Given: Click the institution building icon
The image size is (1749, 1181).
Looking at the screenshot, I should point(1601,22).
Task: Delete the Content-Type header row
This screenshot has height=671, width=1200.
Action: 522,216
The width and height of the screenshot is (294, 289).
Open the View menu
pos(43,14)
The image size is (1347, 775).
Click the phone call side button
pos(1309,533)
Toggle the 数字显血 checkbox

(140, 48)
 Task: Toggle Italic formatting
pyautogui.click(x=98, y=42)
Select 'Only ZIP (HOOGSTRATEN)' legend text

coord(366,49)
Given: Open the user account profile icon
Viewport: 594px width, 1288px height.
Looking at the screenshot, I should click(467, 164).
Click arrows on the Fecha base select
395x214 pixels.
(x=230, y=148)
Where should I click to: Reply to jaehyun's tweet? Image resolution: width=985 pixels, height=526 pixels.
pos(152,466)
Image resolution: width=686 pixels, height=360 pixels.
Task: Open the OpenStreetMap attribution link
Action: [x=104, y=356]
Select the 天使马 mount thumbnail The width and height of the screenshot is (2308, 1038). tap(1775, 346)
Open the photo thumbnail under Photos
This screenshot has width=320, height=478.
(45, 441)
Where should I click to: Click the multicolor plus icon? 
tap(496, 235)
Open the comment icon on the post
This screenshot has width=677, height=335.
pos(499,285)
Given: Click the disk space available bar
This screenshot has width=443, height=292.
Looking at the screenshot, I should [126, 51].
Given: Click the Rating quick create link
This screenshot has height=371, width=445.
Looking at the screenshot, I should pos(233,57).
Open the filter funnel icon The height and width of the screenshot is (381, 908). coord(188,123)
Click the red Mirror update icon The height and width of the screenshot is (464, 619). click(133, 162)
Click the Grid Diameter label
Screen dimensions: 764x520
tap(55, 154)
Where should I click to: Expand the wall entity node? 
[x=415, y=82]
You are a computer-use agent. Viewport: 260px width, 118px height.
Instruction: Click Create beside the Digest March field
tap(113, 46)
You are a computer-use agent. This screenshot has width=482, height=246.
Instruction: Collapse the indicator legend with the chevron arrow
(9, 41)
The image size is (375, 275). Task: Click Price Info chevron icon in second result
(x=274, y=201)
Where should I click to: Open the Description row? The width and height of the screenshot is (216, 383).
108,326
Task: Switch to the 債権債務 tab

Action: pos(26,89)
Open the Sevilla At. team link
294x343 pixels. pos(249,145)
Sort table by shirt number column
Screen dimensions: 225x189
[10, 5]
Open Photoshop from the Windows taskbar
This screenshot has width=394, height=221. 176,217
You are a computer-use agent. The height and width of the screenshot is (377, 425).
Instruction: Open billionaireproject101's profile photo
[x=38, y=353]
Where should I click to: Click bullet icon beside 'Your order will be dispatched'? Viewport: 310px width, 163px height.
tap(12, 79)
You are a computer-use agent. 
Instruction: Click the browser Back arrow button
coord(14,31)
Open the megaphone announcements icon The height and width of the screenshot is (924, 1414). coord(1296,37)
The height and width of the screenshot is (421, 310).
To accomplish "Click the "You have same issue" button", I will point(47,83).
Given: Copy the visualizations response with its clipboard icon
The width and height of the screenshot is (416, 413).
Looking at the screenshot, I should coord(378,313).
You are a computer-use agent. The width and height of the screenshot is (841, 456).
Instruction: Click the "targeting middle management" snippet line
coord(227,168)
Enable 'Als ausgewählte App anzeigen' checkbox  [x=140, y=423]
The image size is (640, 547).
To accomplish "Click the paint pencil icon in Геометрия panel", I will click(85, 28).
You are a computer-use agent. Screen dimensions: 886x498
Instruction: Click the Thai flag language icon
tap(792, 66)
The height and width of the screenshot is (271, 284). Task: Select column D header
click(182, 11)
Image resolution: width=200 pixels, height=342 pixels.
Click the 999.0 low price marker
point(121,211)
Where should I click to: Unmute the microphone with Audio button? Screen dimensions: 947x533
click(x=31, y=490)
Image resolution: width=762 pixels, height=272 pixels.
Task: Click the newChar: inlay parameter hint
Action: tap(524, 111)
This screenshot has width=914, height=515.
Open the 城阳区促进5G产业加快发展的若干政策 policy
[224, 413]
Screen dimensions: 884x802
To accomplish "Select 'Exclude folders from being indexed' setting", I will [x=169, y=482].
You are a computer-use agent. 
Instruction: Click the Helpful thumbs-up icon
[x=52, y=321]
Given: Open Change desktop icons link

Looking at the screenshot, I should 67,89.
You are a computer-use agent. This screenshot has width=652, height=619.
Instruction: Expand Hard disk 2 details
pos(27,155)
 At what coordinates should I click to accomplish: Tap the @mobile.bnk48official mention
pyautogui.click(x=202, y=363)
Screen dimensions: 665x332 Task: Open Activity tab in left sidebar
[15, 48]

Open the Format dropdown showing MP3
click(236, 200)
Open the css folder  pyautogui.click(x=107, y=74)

- WORK INSTRUCTION
All the data above should be set down a second time, exactly.

- SOLVED EXERCISE
Given: Click the institution building icon
The image size is (1749, 1181).
Looking at the screenshot, I should point(1601,22).
Task: Delete the Content-Type header row
This screenshot has height=671, width=1200.
Action: 522,216
The width and height of the screenshot is (294, 289).
Open the View menu
pos(43,14)
The image size is (1347, 775).
Click the phone call side button
pos(1309,533)
Toggle the 数字显血 checkbox

(140, 48)
 Task: Toggle Italic formatting
pyautogui.click(x=98, y=42)
Select 'Only ZIP (HOOGSTRATEN)' legend text

coord(366,49)
Given: Open the user account profile icon
Viewport: 594px width, 1288px height.
Looking at the screenshot, I should click(467, 164).
Click arrows on the Fecha base select
395x214 pixels.
(x=230, y=148)
Where should I click to: Reply to jaehyun's tweet? Image resolution: width=985 pixels, height=526 pixels.
pos(152,466)
Image resolution: width=686 pixels, height=360 pixels.
Task: Open the OpenStreetMap attribution link
Action: [x=104, y=356]
Select the 天使马 mount thumbnail The width and height of the screenshot is (2308, 1038). tap(1775, 346)
Open the photo thumbnail under Photos
This screenshot has width=320, height=478.
(45, 441)
Where should I click to: Click the multicolor plus icon? 
tap(496, 235)
Open the comment icon on the post
This screenshot has width=677, height=335.
pos(499,285)
Given: Click the disk space available bar
This screenshot has width=443, height=292.
Looking at the screenshot, I should [126, 51].
Given: Click the Rating quick create link
This screenshot has height=371, width=445.
Looking at the screenshot, I should pos(233,57).
Open the filter funnel icon The height and width of the screenshot is (381, 908). coord(188,123)
Click the red Mirror update icon The height and width of the screenshot is (464, 619). click(133, 162)
Click the Grid Diameter label
Screen dimensions: 764x520
tap(55, 154)
Where should I click to: Expand the wall entity node? 
[x=415, y=82]
You are a computer-use agent. Viewport: 260px width, 118px height.
Instruction: Click Create beside the Digest March field
tap(113, 46)
You are a computer-use agent. This screenshot has width=482, height=246.
Instruction: Collapse the indicator legend with the chevron arrow
(9, 41)
The image size is (375, 275). Task: Click Price Info chevron icon in second result
(x=274, y=201)
Where should I click to: Open the Description row? The width and height of the screenshot is (216, 383).
108,326
Task: Switch to the 債権債務 tab

Action: pos(26,89)
Open the Sevilla At. team link
294x343 pixels. pos(249,145)
Sort table by shirt number column
Screen dimensions: 225x189
[10, 5]
Open Photoshop from the Windows taskbar
This screenshot has width=394, height=221. 176,217
You are a computer-use agent. The height and width of the screenshot is (377, 425).
Instruction: Open billionaireproject101's profile photo
[x=38, y=353]
Where should I click to: Click bullet icon beside 'Your order will be dispatched'? Viewport: 310px width, 163px height.
tap(12, 79)
You are a computer-use agent. 
Instruction: Click the browser Back arrow button
coord(14,31)
Open the megaphone announcements icon The height and width of the screenshot is (924, 1414). coord(1296,37)
The height and width of the screenshot is (421, 310).
To accomplish "Click the "You have same issue" button", I will point(47,83).
Given: Copy the visualizations response with its clipboard icon
The width and height of the screenshot is (416, 413).
Looking at the screenshot, I should coord(378,313).
You are a computer-use agent. The width and height of the screenshot is (841, 456).
Instruction: Click the "targeting middle management" snippet line
coord(227,168)
Enable 'Als ausgewählte App anzeigen' checkbox  [x=140, y=423]
The image size is (640, 547).
To accomplish "Click the paint pencil icon in Геометрия panel", I will click(85, 28).
You are a computer-use agent. Screen dimensions: 886x498
Instruction: Click the Thai flag language icon
tap(792, 66)
The height and width of the screenshot is (271, 284). Task: Select column D header
click(182, 11)
Image resolution: width=200 pixels, height=342 pixels.
Click the 999.0 low price marker
point(121,211)
Where should I click to: Unmute the microphone with Audio button? Screen dimensions: 947x533
click(x=31, y=490)
Image resolution: width=762 pixels, height=272 pixels.
Task: Click the newChar: inlay parameter hint
Action: tap(524, 111)
This screenshot has width=914, height=515.
Open the 城阳区促进5G产业加快发展的若干政策 policy
[224, 413]
Screen dimensions: 884x802
To accomplish "Select 'Exclude folders from being indexed' setting", I will [x=169, y=482].
You are a computer-use agent. 
Instruction: Click the Helpful thumbs-up icon
[x=52, y=321]
Given: Open Change desktop icons link

Looking at the screenshot, I should 67,89.
You are a computer-use agent. This screenshot has width=652, height=619.
Instruction: Expand Hard disk 2 details
pos(27,155)
 At what coordinates should I click to accomplish: Tap the @mobile.bnk48official mention
pyautogui.click(x=202, y=363)
Screen dimensions: 665x332 Task: Open Activity tab in left sidebar
[15, 48]

Open the Format dropdown showing MP3
click(236, 200)
Open the css folder  pyautogui.click(x=107, y=74)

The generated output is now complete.